• **List of tasks**:
**A.** Retype the foot-strengthening passage from "Retired teacher Susi" to "and ankle drills.", keeping every word and punctuation mark as it appears.
**B.** In the foot-strengthening passage, how many certified instructors does the Willpower Method have?

Plantar fasciitis can be a frustrating condition to suffer from when it comes to foot pain.  On some days it’s severe enough to prevent you from going to work, and yet other days you feel like it has completely resolved.  Some will limp for months before seeing a doctor and then not respond to long term treatment consisting of shoe gear changes and orthotics.

Our practice approach has been much different over the past several years, and we are now starting to see this trend become more mainstream as the approach is being studied and used in treating more than just heel pain.  By removing your shoes and strengthening the foot you can help resolve the pain from this “overuse” condition that is basically a tendonitis of the muscles in the foot that originate on the heel.  I blogged about this study published last year  which demonstrates the effects strengthening the foot can have on resolving heel pain.

Barefoot drills and exercises that strengthen the foot, increase ankle flexibility and improve gait patterns are working their way into gym workouts. Olympic runners use them to groove their gait pattern. The elderly use them to prevent falls. All ages use them to rehab nagging knee and hip pain.

Justin Sandherr, 30, a private wealth manager from Atlanta, uses barefoot exercises like spreading the toes wide and lifting and lowering the big toe and pinky independently and simultaneously to eliminate knee pain from a 6-year-old injury. “Regular weights don’t stabilize my knee joint like the barefoot methodology does. There’s a direct correlation: Work the feet, no more knee pain. I won’t play basketball or snowboard unless I’ve been working my feet.”

Retired teacher Susi Erwin, 66, an active skier, runner and two-time cancer survivor from Denver, says she used to fall a lot and once shattered a hip bone. For seven years she has been taking barefoot aerobics classes that start with six minutes of foot and ankle drills.

“It’s not an age thing. I’m fit, but I’m a klutz,” Erwin says. “Now I don’t trip anymore. In fact, I can’t remember the last time I fell.”

Sandherr and Erwin both take classes designed by Stacey Lei Krauss, the founder of the Willpower Method, which has 1,000 certified instructors across the country. The functional-fitness classes often begin with foot strengthening and flexibility exercises, such as toe-tapping or spreading the toes.

• **Provided records**:
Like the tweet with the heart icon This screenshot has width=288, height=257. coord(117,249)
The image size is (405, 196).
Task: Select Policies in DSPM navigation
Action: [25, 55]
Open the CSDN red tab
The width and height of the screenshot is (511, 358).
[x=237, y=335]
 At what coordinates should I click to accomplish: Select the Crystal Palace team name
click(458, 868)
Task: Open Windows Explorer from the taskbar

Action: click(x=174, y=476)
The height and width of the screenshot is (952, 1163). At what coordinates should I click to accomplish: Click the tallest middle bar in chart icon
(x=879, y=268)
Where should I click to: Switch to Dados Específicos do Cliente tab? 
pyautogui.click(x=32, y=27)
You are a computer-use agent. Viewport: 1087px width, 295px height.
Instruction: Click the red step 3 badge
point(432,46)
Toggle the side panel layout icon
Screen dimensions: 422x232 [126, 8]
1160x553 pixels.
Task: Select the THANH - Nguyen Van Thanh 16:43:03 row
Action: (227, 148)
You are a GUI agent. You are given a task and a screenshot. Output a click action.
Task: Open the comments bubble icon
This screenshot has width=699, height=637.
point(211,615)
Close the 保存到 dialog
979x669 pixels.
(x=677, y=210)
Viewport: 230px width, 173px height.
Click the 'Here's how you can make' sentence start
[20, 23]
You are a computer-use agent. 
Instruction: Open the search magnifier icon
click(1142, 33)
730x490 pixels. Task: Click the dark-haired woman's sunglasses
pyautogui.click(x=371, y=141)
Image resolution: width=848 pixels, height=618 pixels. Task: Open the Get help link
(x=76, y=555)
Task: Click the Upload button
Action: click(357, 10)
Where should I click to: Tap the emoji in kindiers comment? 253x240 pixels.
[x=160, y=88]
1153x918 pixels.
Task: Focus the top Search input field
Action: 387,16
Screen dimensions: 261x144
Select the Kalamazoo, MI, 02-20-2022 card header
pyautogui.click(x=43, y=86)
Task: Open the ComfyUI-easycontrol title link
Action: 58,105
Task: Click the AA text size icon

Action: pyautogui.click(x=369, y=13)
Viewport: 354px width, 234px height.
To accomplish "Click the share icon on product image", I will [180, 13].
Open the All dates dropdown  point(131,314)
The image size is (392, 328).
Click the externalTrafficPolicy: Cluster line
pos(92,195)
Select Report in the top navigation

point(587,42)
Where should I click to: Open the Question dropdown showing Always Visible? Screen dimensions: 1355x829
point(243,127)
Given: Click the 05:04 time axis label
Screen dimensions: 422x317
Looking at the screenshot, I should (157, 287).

• **Completed exercise**:
**A.**
Retired teacher Susi Erwin, 66, an active skier, runner and two-time cancer survivor from Denver, says she used to fall a lot and once shattered a hip bone. For seven years she has been taking barefoot aerobics classes that start with six minutes of foot and ankle drills.

**B.** 1,000 certified instructors across the country.